Evaluating Your Acquiring Options
HaiPay's payment acquiring solution is designed for merchants processing across 50+ countries and regions, with local network connectivity and local payment method coverage — including methods such as PromptPay, iDEAL, Pix, and Mada — across key markets. The global acquiring product provides a unified acquiring layer with multi-currency settlement support for merchants operating at scale. The cross-border payment solution addresses merchants who need structured cross-border payment handling without building separate acquirer relationships per market.
Actual costs depend on your transaction mix, target markets, card types, and contract terms. For context on how the models compare in practice, see global acquiring vs local acquiring and local acquiring in emerging markets.
Next Steps
Cross-border acquiring fees are a multi-layer cost stack. Interchange, scheme assessments, acquirer markup, FX, settlement, chargebacks, and reconciliation each contribute — and each can be reduced with the right provider structure and market approach. Local acquiring can help in specific markets, but it is not a universal cost solution. The right starting point is a detailed breakdown of what you are actually paying and why.
For the full framework on acquiring model selection, return to the local acquiring vs cross-border acquiring guide. To explore HaiPay's acquiring options, visit the payment acquiring solution page.
FAQ
What are cross-border acquiring fees?
Cross-border acquiring fees are the costs a merchant pays when a payment is processed by an acquirer in a different country from the cardholder. They typically include interchange, card network assessments, acquirer markup, FX conversion costs, settlement fees, and chargeback costs — applied by different parties in the payment chain, not as a single line item.
Why can cross-border transactions cost more than domestic transactions?
Card networks and issuers often apply additional fee categories to cross-border transactions compared to domestic ones. These may include higher interchange tiers, international service assessments, and FX conversion costs that do not arise when the acquirer and issuer operate in the same country.
Is local acquiring usually cheaper than cross-border acquiring?
Not always. Local acquiring can reduce certain cost layers — such as cross-border interchange differentials — in specific markets, but whether it results in a net cost saving depends on the market, your transaction volume, the acquirer's pricing terms, and any compliance or setup costs involved. A meaningful comparison requires actual quotes against your transaction profile.
How do FX and currency conversion affect acquiring cost?
FX costs arise when transaction, settlement, and billing currencies differ. They include the spread applied to a reference rate and any explicit conversion fees. Multiple currency conversions within a single payment chain compound these costs. Providers offering multi-currency settlement accounts may reduce conversion events, though available terms vary by provider and market.

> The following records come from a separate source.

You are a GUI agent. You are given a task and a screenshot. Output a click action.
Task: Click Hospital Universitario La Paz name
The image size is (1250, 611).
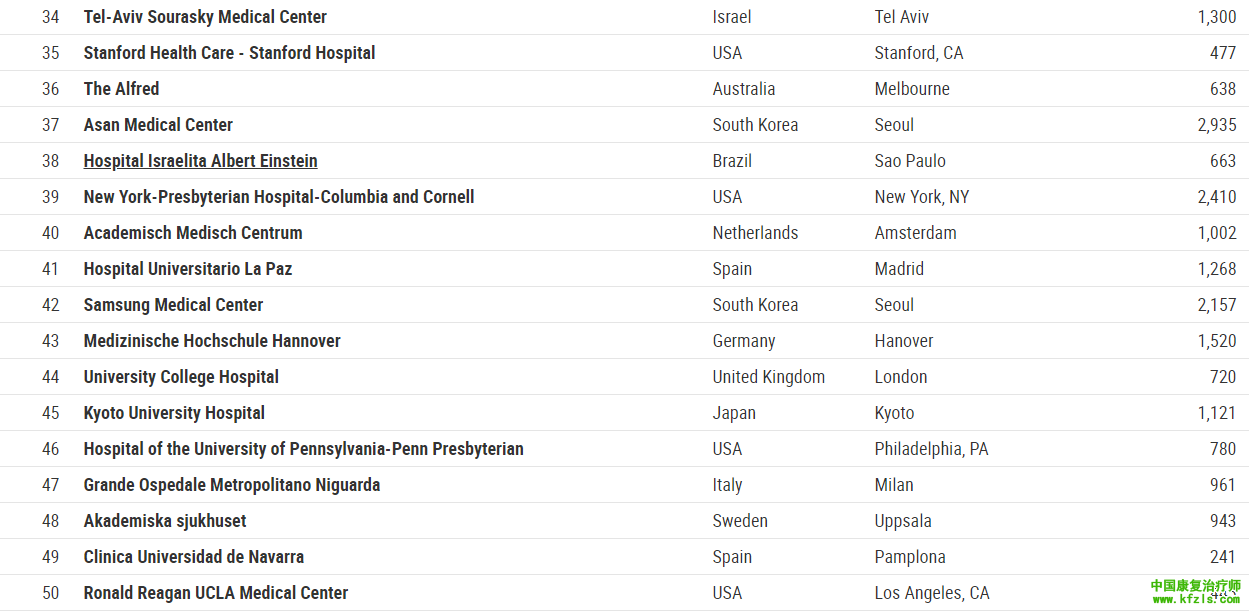point(188,269)
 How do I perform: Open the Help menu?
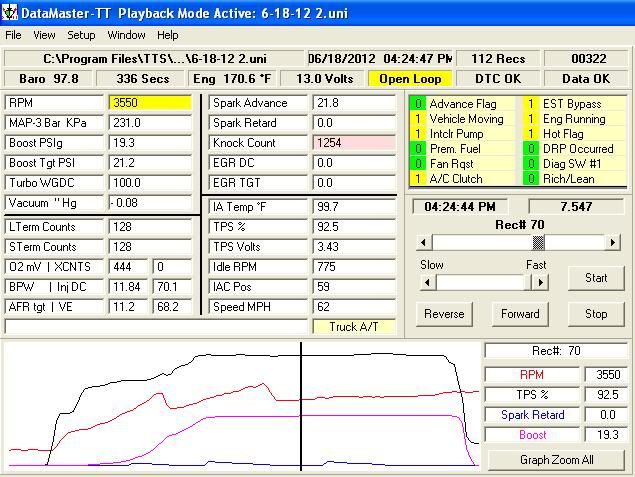168,35
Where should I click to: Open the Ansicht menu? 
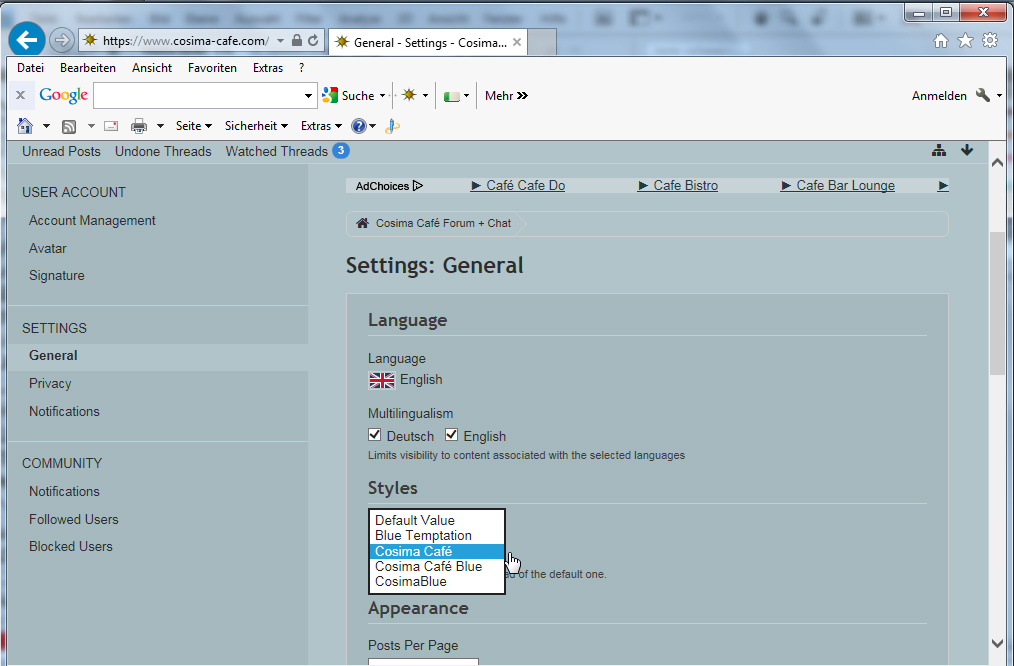(152, 68)
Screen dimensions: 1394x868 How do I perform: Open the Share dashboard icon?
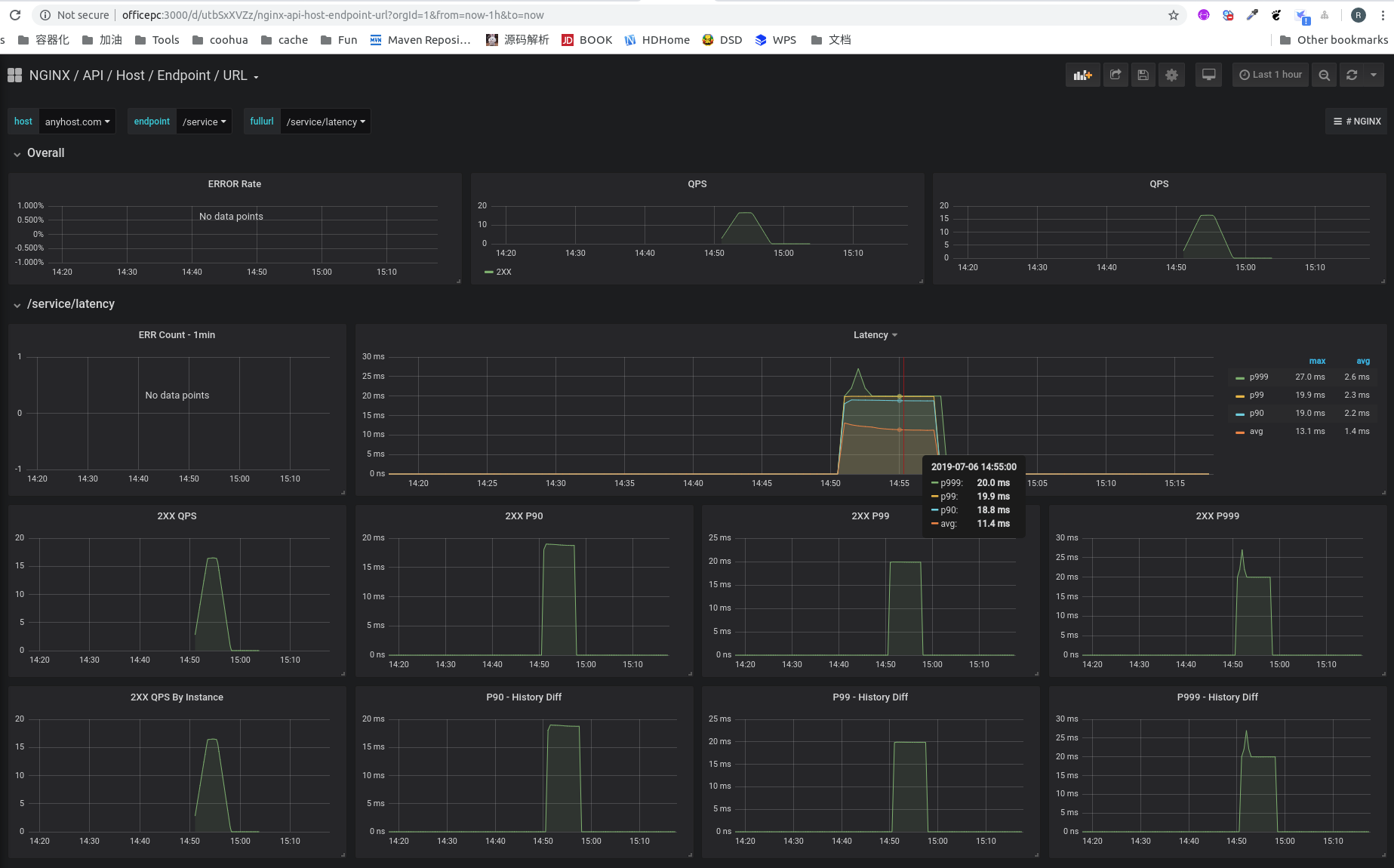(x=1116, y=75)
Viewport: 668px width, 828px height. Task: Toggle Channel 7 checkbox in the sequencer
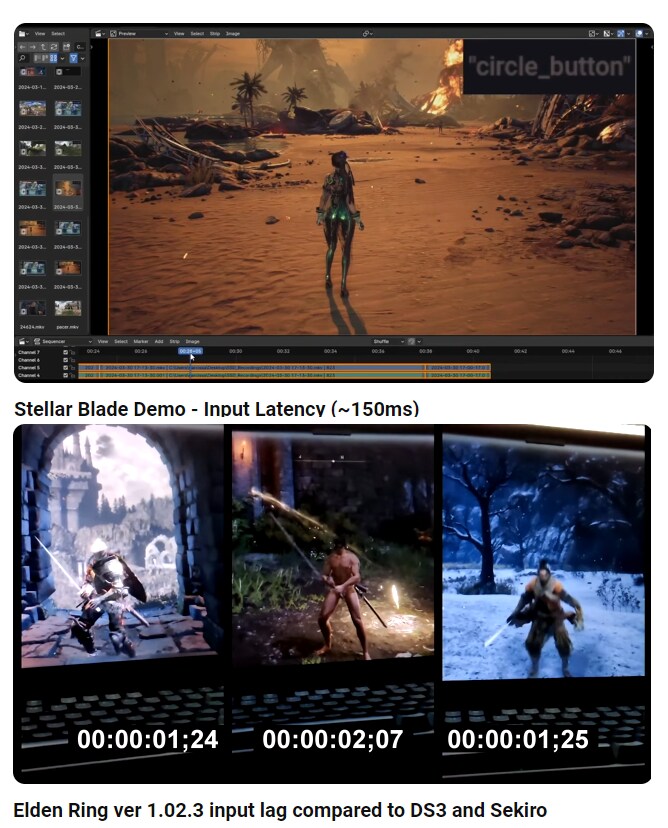[x=66, y=352]
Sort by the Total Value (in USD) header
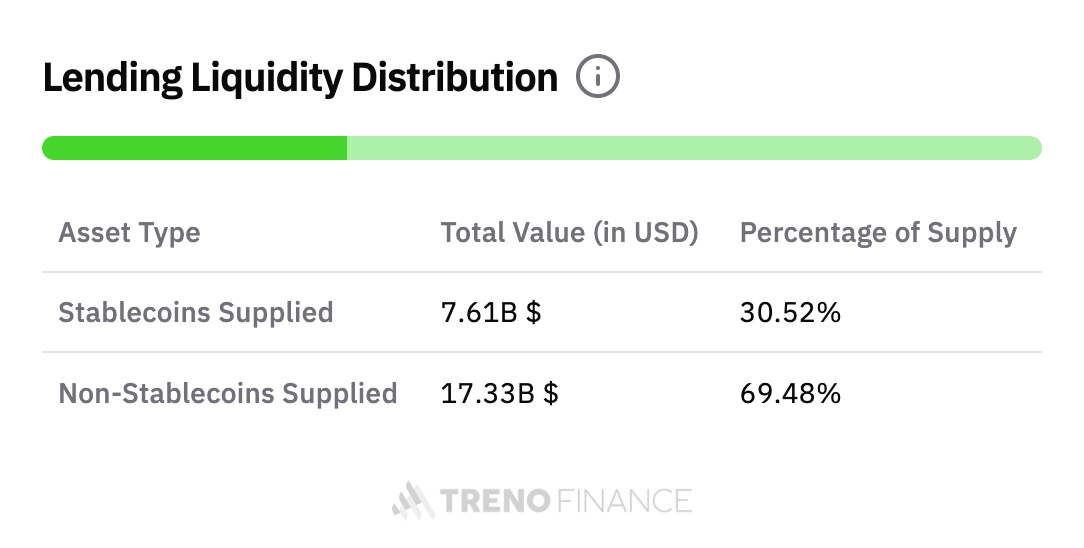Image resolution: width=1084 pixels, height=548 pixels. tap(569, 233)
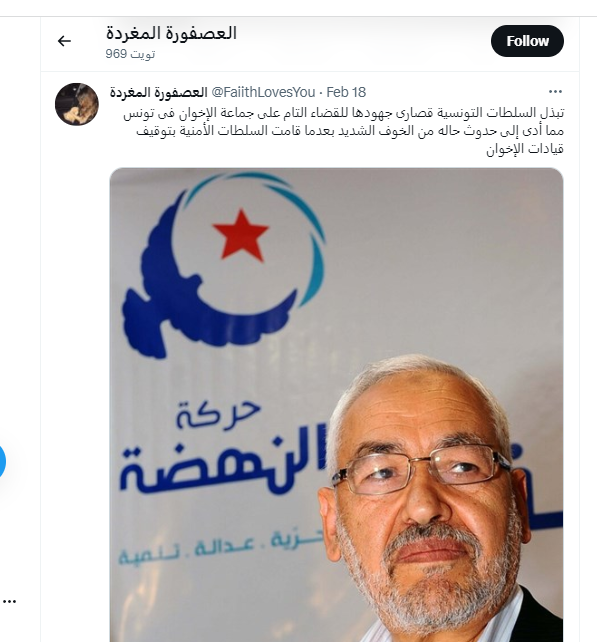Open the tweet's attached photo
Viewport: 597px width, 642px height.
click(x=336, y=405)
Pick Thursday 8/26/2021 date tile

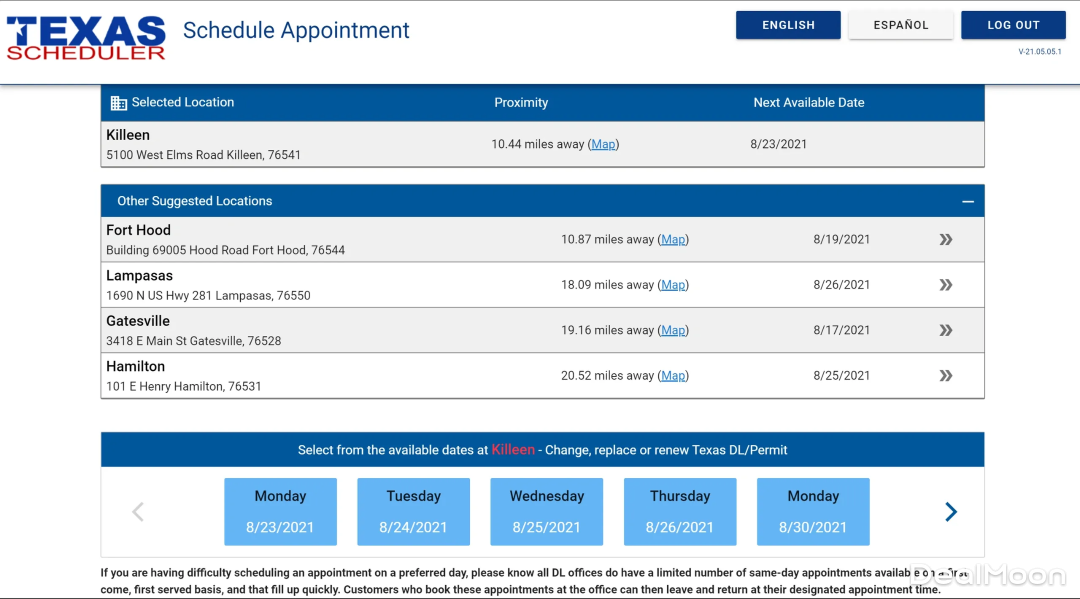(680, 511)
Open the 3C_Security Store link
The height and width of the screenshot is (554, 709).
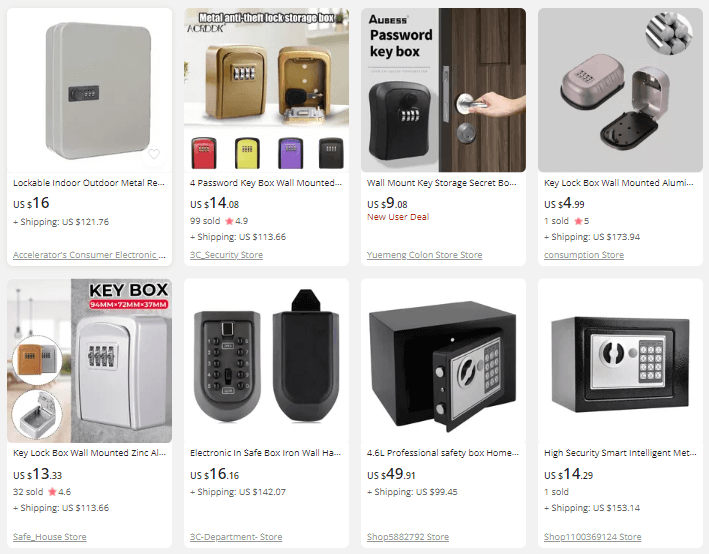click(x=226, y=255)
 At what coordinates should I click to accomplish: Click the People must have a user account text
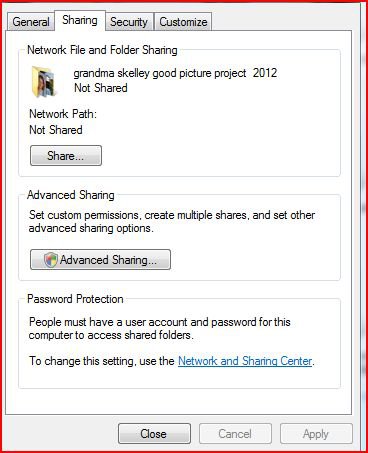pos(160,328)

What should merchants ask before comparing acquiring quotes?
Key questions include: What is the pricing model — interchange-plus, flat rate, or blended? What fee line items are included as separate charges? What FX rate is applied and when? How many currency conversions occur before settlement? What are the chargeback and dispute fees? What compliance and due diligence requirements apply to your target markets? Are there volume-based pricing tiers?